Re: [PATCH 2/2] KVM: arm64: timers: Adjust CVAL of a ptimer across guest entry and exits

From: Marc Zyngier
Date: Tue Aug 22 2023 - 08:16:43 EST


On Thu, 17 Aug 2023 10:27:55 +0100,
Ganapatrao Kulkarni <gankulkarni@xxxxxxxxxxxxxxxxxxxxxx> wrote:
>
>
> Hi Marc,
>
> On 17-08-2023 01:57 pm, Marc Zyngier wrote:
> > [Fixing Christoffer's email address]
>
> Thanks.
> >
> > On Thu, 17 Aug 2023 07:03:14 +0100,
> > Ganapatrao Kulkarni <gankulkarni@xxxxxxxxxxxxxxxxxxxxxx> wrote:
> >>
> >> As per FEAT_ECV, when HCR_EL2.{E2H, TGE} == {1, 1}, Enhanced Counter
> >> Virtualization functionality is disabled and CNTPOFF_EL2 value is treated
> >> as zero. On VHE host, E2H and TGE are set, hence it is required
> >> to adjust CVAL by incrementing it by CNTPOFF_EL2 after guest
> >> exit to avoid false physical timer interrupts and also
> >> decrement/restore CVAL before the guest entry.
> >
> > No, this is wrong. Neither E2H nor TGE have any impact on writing to
> > CNTPOFF_EL2, nor does it have an impact on CNTP_CVAL_EL0. Just read
> > the pseudocode to convince yourself.
> >
> > CNTPOFF_EL2 is applied at exactly two points: when SW is reading
> > CNTPCT_EL0 from EL1 while {E2H,TGE}=={1, 0} and when the HW is
> > comparing CNTPCT_EL0 with the CNTP_CVAL_EL0. In both cases the offset
> > is subtracted from the counter. And that's the point where the running
> > EL matters. Which means that CNTPOFF_EL2 behaves exactly like
> > CNTVOFF_EL2. No ifs, no buts.
>
> As per ARM ARM (ARM DDI 0487J.a page D11-5989)

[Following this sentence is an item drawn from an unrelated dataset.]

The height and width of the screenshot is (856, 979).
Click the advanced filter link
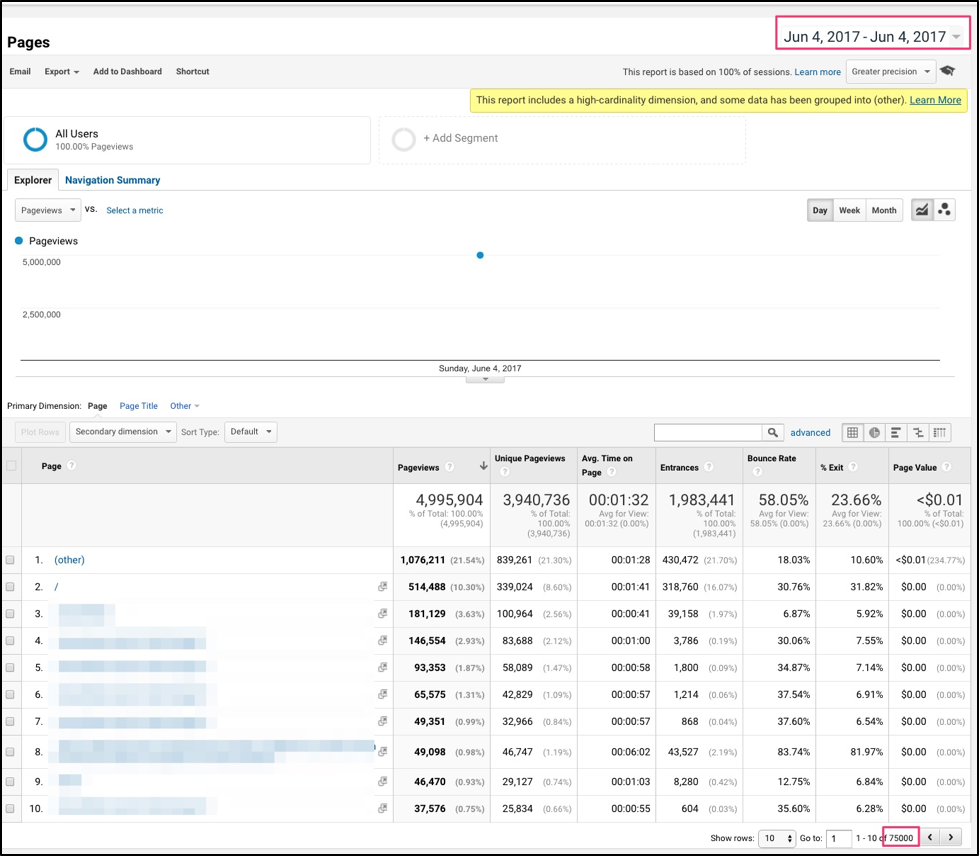tap(810, 432)
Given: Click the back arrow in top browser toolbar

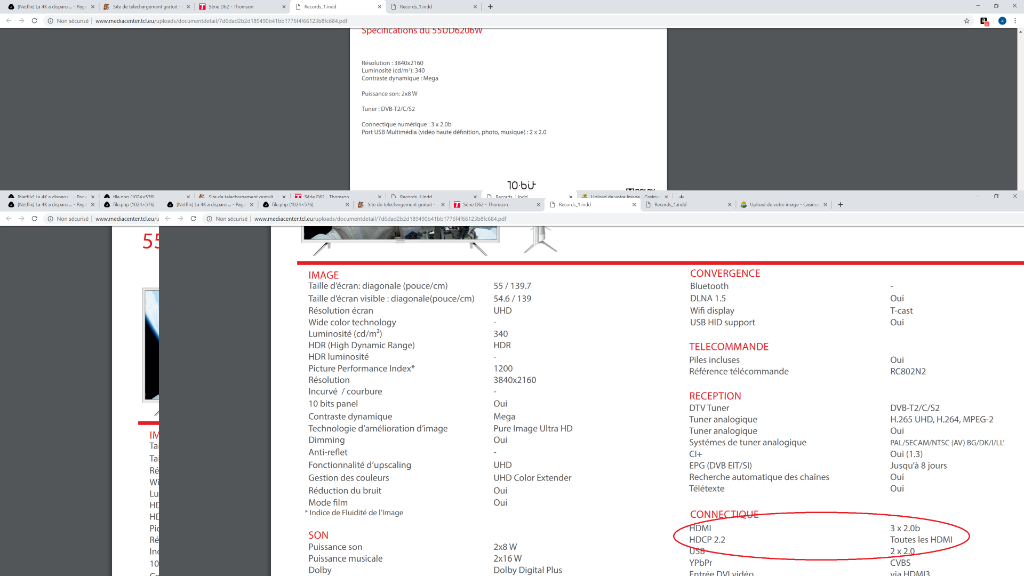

> "When FEAT_ECV is implemented, the CNTPOFF_EL2 register allows an
> offset to be applied to the physical counter, as viewed from EL1 and
> EL0, and to the EL1 physical timer. The functionality of this 64-bit
> register is affected by CNTHCTL_EL2.ECV."
>
> As per ARM ARM (ARM DDI 0487J.a page D19-7857)
> "When HCR_EL2.{E2H, TGE} == {1, 1} or SCR_EL3.{NS, EEL2} == {0, 0}, then
> Enhanced Counter Virtualization functionality is disabled."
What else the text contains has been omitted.